The Irrigation Department, in February and May this year, said the shifting of the dam would entail making it longer and higher and this would increase the extent of forestland to go under water. Also, the caves were 58 metres above the impoundment and there was a proposal to build a walkway or access road and develop a tourist site, where both the dam and the caves would become attractions. It was not technically feasible to shift the dam as storage would also be reduced by 30 per cent.

Meanwhile, Ms. Damania said she had never hidden the fact that she owned land near the proposed dam in Karjat. “I have been very clear that I and my family and friends own about 59 acres in Karjat taluka in two villages. In May last year, I heard about the Kondhane dam and I was worried and I wrote to the Irrigation Department but they did not get back. I also sent a legal notice, but no one replied to me. Then in August, some contractors came to my house and offered me Rs. 12 lakh per acre, but we decided not to accept the money. Instead, we decided to fight and I was inspired by Anna Hazare’s anti-corruption crusade, which was launched just then,” she said.

Ms. Damania said, “I had gone to meet Water Resources Minister Sunil Tatkare and while I was there in the visitors room, the name of someone from F A Constructions was called out. This is the same contractor who has got more than 10 dams around Mumbai, one of them being Kondhane,” she said adding Mr. Tatkare promised to survey the area, but did nothing.

Ms. Damania started filing RTI petitions in August and had to appeal after initial refusal. Finally, she approached the Chief Information Commissioner, who granted her access. On April 10, 2012, she filed a petition in the Bombay High Court, challenging the “faulty” process of awarding contracts for the dam and the clearances. The dam project was stayed by the court and later, on the Governor’s intervention, the contract was cancelled after huge cost escalations and other irregularities.

Ms. Damania clarified that she bought land first in Mangaon taluk in Raigad district under the horticulture policy, which had relaxed rules of land purchase. Later, in 2006, she bought land from Anil Gogate and his family, who are not tribal farmers as media reports stated, she said. However, after she filed her case in court in April this year, the local revenue officers sent her notice, saying she bought land illegally, and finally in August, the tahsildar issued an order taking her land back. “This is all because I took action against an illegal dam, which was coming up without proper permissions.”
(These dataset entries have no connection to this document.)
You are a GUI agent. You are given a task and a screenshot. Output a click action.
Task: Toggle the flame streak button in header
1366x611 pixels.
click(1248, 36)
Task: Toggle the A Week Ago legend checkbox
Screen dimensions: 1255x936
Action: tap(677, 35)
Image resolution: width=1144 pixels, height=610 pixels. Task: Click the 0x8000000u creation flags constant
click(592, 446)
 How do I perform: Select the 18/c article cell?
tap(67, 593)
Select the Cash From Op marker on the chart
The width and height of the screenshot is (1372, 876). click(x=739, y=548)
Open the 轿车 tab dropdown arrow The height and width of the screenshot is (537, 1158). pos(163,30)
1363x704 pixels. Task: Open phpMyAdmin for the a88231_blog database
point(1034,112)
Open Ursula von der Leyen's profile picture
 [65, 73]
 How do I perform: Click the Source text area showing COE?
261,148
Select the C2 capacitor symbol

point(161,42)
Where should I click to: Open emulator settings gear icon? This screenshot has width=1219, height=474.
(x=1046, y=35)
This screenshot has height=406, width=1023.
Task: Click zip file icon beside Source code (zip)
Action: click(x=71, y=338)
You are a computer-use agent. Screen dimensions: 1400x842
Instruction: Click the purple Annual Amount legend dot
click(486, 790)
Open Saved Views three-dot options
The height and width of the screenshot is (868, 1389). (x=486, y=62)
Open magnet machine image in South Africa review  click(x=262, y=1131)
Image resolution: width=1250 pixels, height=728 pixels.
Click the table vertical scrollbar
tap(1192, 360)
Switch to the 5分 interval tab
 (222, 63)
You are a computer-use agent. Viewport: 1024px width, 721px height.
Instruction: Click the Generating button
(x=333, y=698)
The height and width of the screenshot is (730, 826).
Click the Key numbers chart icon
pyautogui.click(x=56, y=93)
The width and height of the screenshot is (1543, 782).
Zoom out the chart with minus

Mr. Gogate, who lives at Kondhane village, told The Hindu on the phone that he was not a “tribal” farmer and he and his family sold land to Ms. Damania, who was supposed to start a project on medicinal plants and create local employment.

Ms. Damania said she bought land because she had a dream of becoming an agriculturist and all her income and transactions were transparent. She called for some kind of a whistle-blower protection Act.